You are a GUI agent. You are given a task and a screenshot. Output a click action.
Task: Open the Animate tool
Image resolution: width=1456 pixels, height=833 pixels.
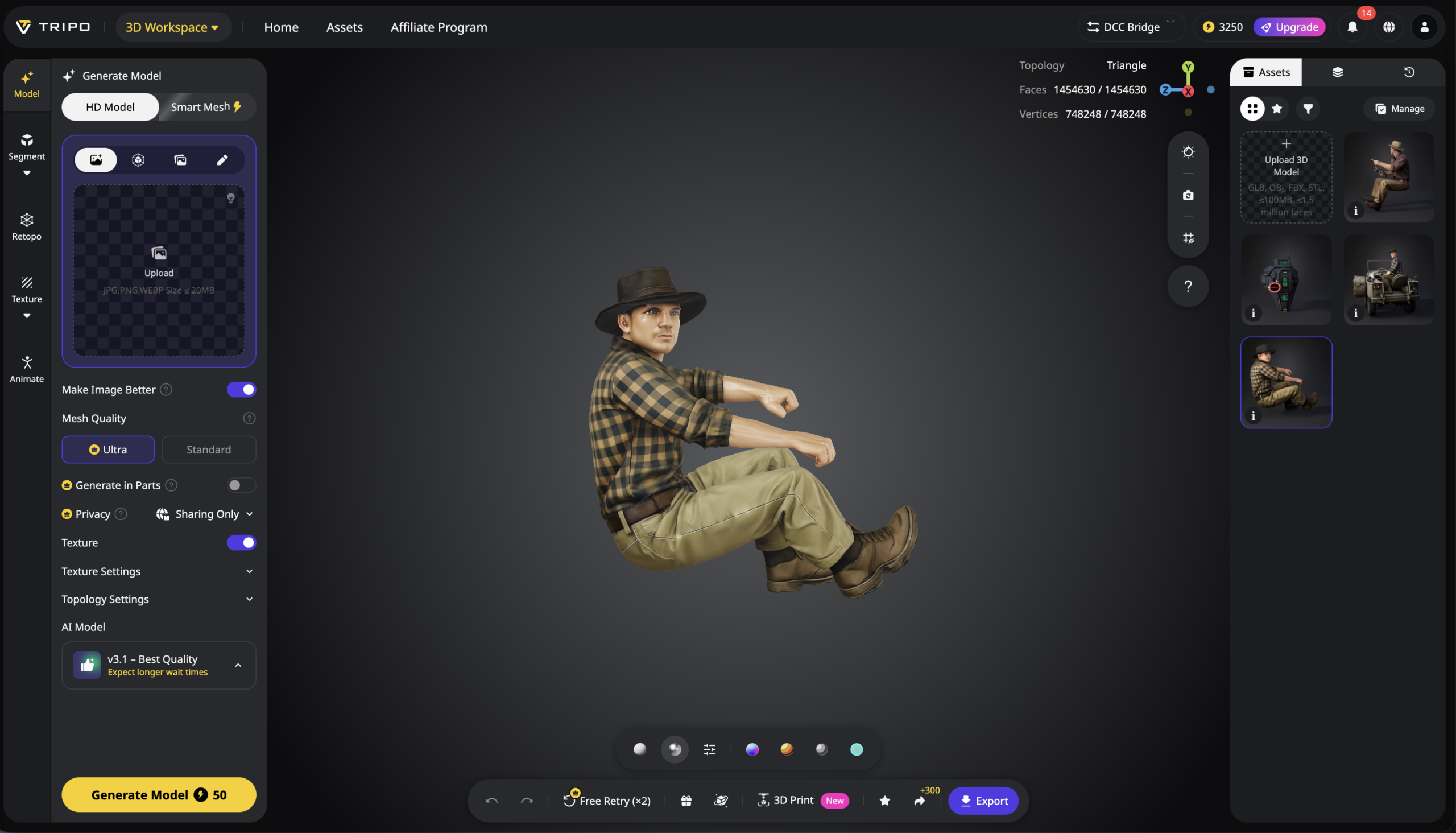click(26, 369)
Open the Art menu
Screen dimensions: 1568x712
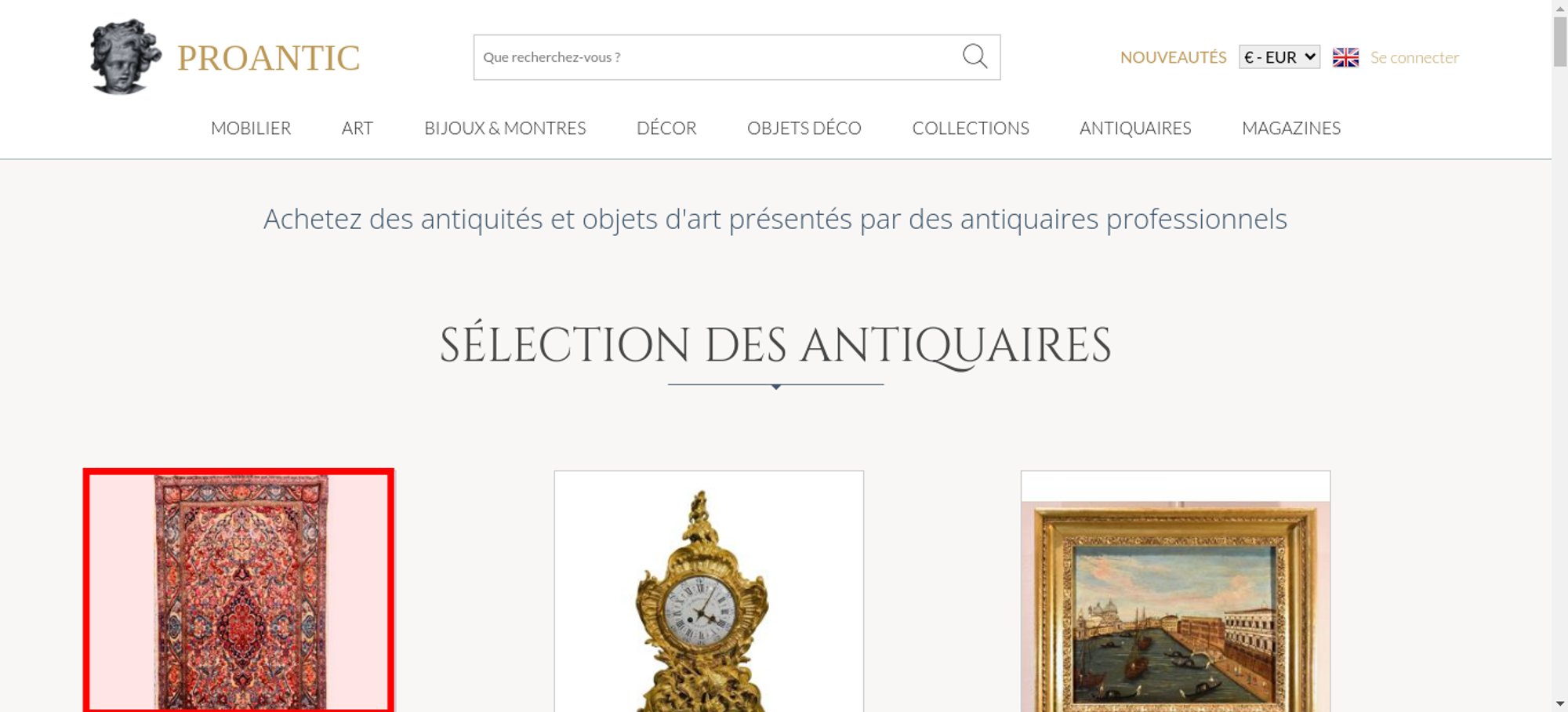pyautogui.click(x=358, y=128)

· · · ·

Can you swap every "Open" in these rows for "Launch" and write the rows out again with nothing else changed? Leave the pictures out.

You are a GUI agent. You are given a task and a screenshot. Output a click action.
Task: Launch the Animate tool
Image resolution: width=1456 pixels, height=833 pixels.
click(26, 369)
Launch the Art menu
Screen dimensions: 1568x712
pyautogui.click(x=358, y=128)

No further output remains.